Dataset entries:
>>>>>
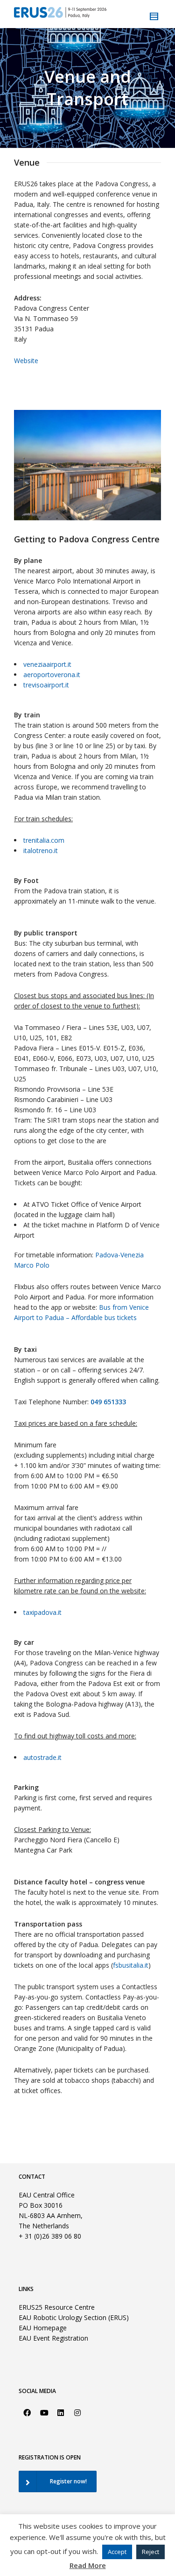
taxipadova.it (42, 1612)
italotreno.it (40, 850)
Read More (88, 2565)
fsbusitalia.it (130, 1965)
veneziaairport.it (47, 664)
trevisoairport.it (46, 684)
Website (26, 360)
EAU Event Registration (53, 2338)
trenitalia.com (43, 840)
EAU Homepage (43, 2327)
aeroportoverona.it (51, 674)
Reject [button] (150, 2551)
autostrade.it (42, 1757)
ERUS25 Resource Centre (57, 2307)
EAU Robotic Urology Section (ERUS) (74, 2317)
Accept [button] (117, 2551)
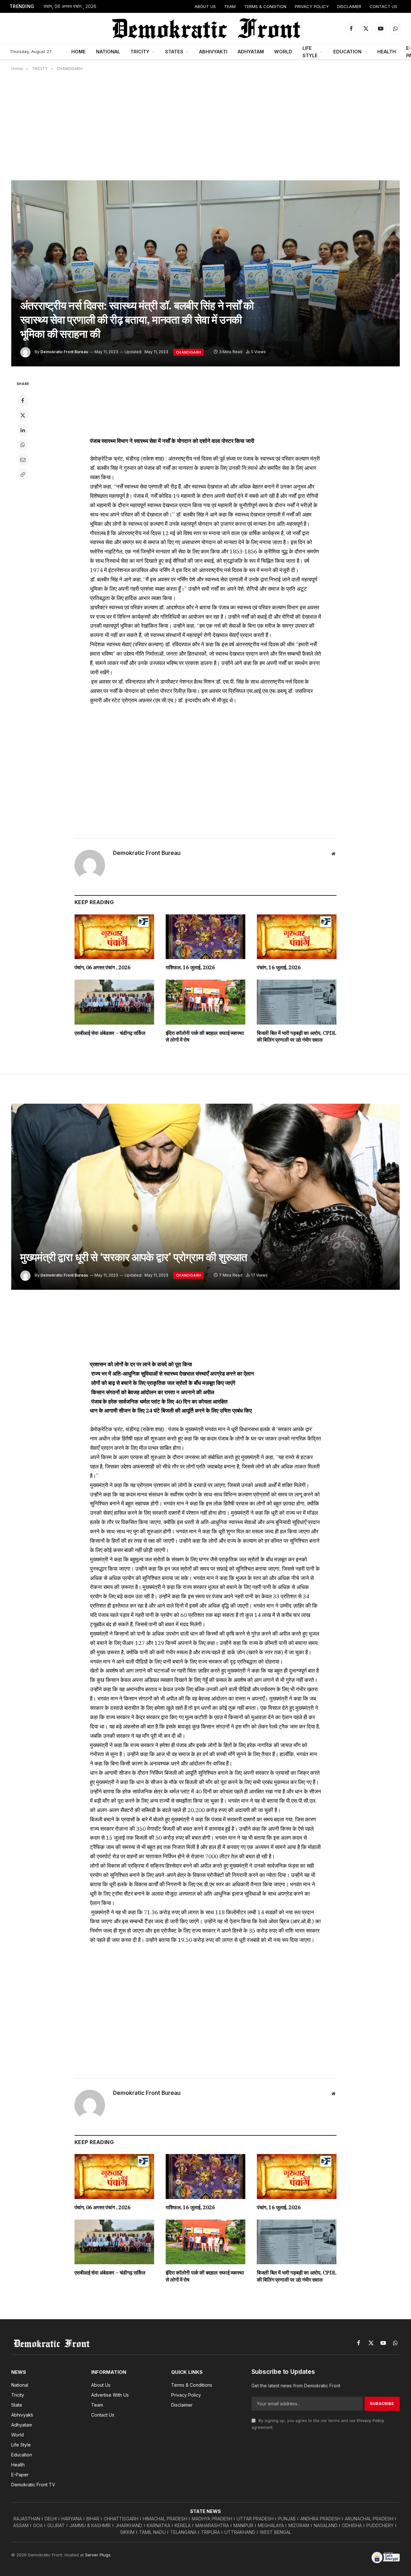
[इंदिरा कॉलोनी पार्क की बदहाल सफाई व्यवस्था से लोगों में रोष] (205, 1002)
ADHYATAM (251, 51)
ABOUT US (205, 6)
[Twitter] (23, 415)
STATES (174, 51)
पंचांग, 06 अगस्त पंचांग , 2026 (70, 6)
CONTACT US (383, 6)
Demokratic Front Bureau (64, 351)
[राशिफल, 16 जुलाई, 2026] (205, 936)
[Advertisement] (205, 126)
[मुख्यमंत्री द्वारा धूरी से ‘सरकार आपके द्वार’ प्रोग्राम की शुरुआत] (205, 1197)
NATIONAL (108, 51)
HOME (78, 51)
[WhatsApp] (23, 445)
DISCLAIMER (349, 6)
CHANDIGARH (188, 352)
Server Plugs (97, 2554)
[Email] (23, 459)
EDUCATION (347, 51)
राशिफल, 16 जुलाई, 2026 (190, 967)
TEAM (230, 6)
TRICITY (139, 51)
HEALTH (386, 51)
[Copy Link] (23, 474)
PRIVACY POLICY (312, 6)
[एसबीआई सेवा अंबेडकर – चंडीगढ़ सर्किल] (114, 1002)
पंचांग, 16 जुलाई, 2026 (279, 967)
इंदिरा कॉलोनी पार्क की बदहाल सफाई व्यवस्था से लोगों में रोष (205, 1036)
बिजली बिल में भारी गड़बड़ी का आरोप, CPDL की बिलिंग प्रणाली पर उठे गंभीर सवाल (297, 1036)
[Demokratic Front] (205, 28)
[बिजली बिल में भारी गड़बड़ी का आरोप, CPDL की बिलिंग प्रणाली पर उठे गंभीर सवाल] (297, 1002)
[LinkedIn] (23, 430)
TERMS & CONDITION (265, 6)
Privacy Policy (370, 2420)
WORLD (283, 51)
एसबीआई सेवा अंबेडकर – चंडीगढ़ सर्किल (109, 1033)
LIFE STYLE (310, 51)
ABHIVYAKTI (213, 51)
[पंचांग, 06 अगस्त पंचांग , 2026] (114, 936)
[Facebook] (23, 400)
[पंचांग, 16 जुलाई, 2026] (297, 936)
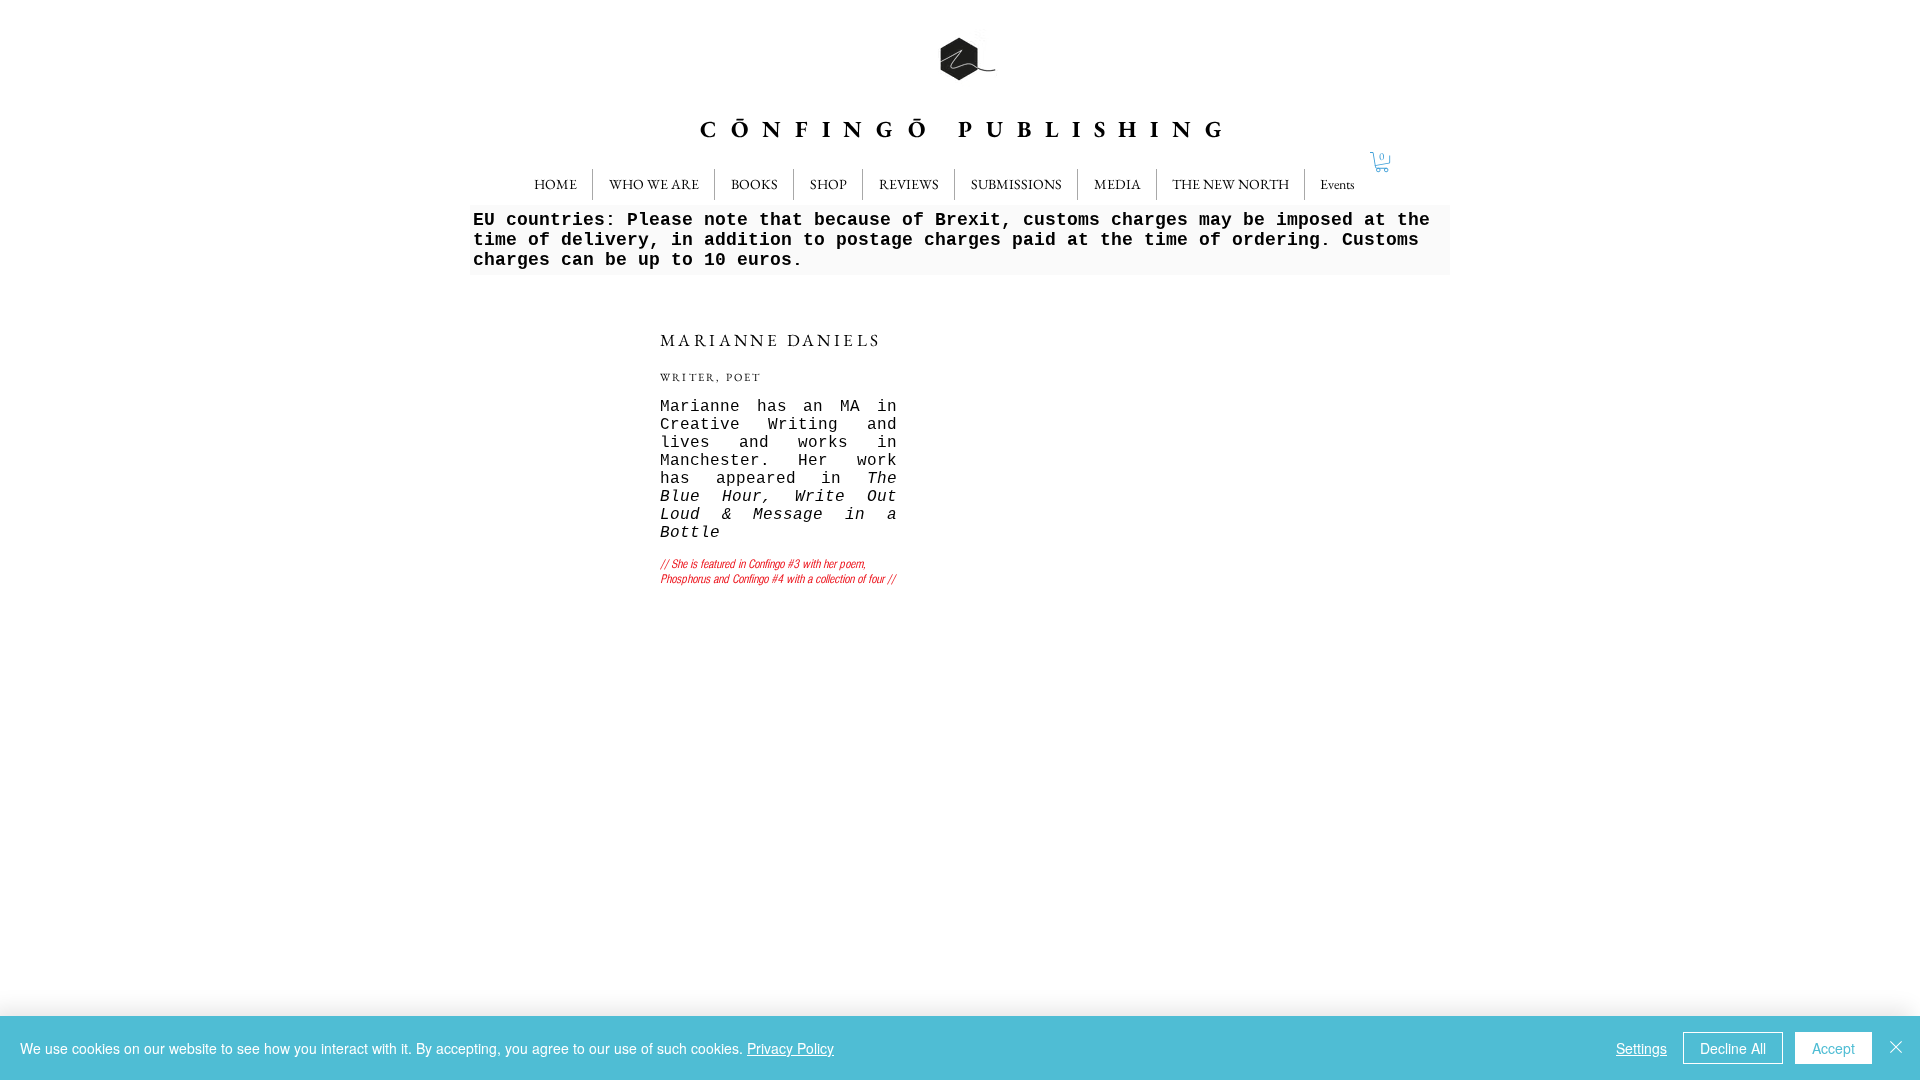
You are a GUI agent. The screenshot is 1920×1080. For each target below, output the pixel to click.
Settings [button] (1641, 1048)
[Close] (1896, 1048)
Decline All (1733, 1048)
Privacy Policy (790, 1048)
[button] (908, 184)
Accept (1833, 1048)
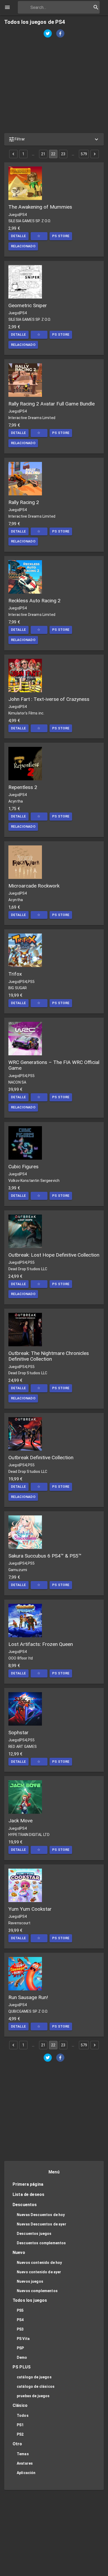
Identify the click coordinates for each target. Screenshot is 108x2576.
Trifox (15, 974)
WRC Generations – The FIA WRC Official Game (53, 1065)
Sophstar (18, 1733)
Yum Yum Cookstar (30, 1909)
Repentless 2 (22, 787)
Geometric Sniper (27, 305)
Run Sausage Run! (28, 1997)
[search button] (96, 7)
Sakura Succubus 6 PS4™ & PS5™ (45, 1556)
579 (84, 154)
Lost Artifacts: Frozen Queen (40, 1644)
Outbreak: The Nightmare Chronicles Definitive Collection (48, 1356)
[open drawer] (7, 7)
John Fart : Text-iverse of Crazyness (48, 699)
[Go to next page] (94, 154)
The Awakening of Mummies (40, 207)
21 (43, 154)
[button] (54, 139)
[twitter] (48, 34)
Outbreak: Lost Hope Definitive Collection (53, 1255)
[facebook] (60, 34)
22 (53, 154)
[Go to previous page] (13, 154)
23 (63, 154)
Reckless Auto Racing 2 (34, 601)
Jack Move (20, 1821)
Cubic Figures (23, 1167)
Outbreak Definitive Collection (40, 1458)
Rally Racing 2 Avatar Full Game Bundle (51, 404)
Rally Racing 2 (23, 502)
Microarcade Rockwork (34, 886)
<<<<<
▶ [What this task involves]: Starting at the line that contains "[open drawer] (7, 7)", quote each remaining line of the entries above, unchanged.

▶ [Reply to the task]:
[open drawer] (7, 7)
John Fart : Text-iverse of Crazyness (48, 699)
[Go to next page] (94, 154)
The Awakening of Mummies (40, 207)
21 (43, 154)
[button] (54, 139)
[twitter] (48, 34)
Outbreak: Lost Hope Definitive Collection (53, 1255)
[facebook] (60, 34)
22 (53, 154)
[Go to previous page] (13, 154)
23 (63, 154)
Reckless Auto Racing 2 (34, 601)
Jack Move (20, 1821)
Cubic Figures (23, 1167)
Outbreak Definitive Collection (40, 1458)
Rally Racing 2 Avatar Full Game Bundle (51, 404)
Rally Racing 2 (23, 502)
Microarcade Rockwork (34, 886)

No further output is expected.